Il y a bien des nuances dans la référence au réel, de la plus complète à la plus épurée, de la plus directe à la plus éloignée. En tant que dessinateur, il faut apprendre à distinguer dans tous ces possibles car il s'agit là d'une palette, d'un clavier sur lequel il faut savoir se repérer.

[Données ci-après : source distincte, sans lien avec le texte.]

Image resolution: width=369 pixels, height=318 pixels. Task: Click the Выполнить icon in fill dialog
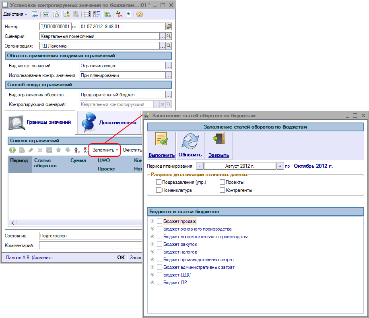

S'il y a une échelle qu'elle est-elle?

Partons du plus immédiat : le visible. La réalité dans toute sa complexité (couleurs, formes, textures, lumières, mouvements...). C'est ce que l'art Antique et Classique a essayer de capter à travers la notion de mimésis (ressemblance) par une image la plus complète et la plus fidèle possible d'une chose. On pourrait parler aussi de réalisme, même si ce terme n'est pas suffisant puisqu'il contient lui aussi toutes sortes de nuances (réalisme idéalisé de l'art grec ou réalisme plus brutal et ingrat tel que dans l'art Romain du portrait sculpté ou chez Courbet, ou bien encore l'hyperréalisme). 

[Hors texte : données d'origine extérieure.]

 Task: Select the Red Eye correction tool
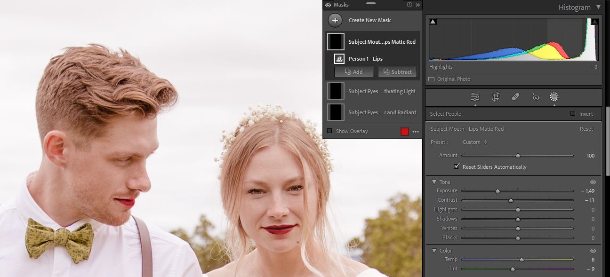point(535,96)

Pour simplifier, on pourrait dire de l'image qu'elle contient le maximum d'informations qui la relie à son référent (couleurs, formes, textures, lumières, mouvements...). Disons qu'on y trouve près de 100 % de ce qui la compose. On pourrait penser au travail graphique d'Ernest Pignon Ernest par exemple.

A l'opposé, il y a le signe qui lui, contrairement à l'image, fait l'économie des détails pour ne garder que l'essentiel. La seule limité étant la lisibilité et la possibilité d'identifier le référent. Et on s'aperçoit qu'il en faut très peu pour qu'on puisse "lire" une figure. Peut-être 10 ou 5 % des informations pourraient suffire. Les têtes des Cyclades en sont un bel exemple, tout autant que les graffitis sur les murs. On n'a gardé que quelques détails mais pas n'importe lesquels : les caractéristiques saillants, distinctifs d'une réalité (la forme ovale de la tête, la ligne du nez). Comme pour l'étonnante Tête de taureau de Picasso qui se compose juste d'une selle et d'un guidon de vélo qui font l'analogie avec les cornes et la forme globale du crâne. On est aussi dans le domaine du pictogramme et de la signalétique qui vise une lecture rapide et universelle.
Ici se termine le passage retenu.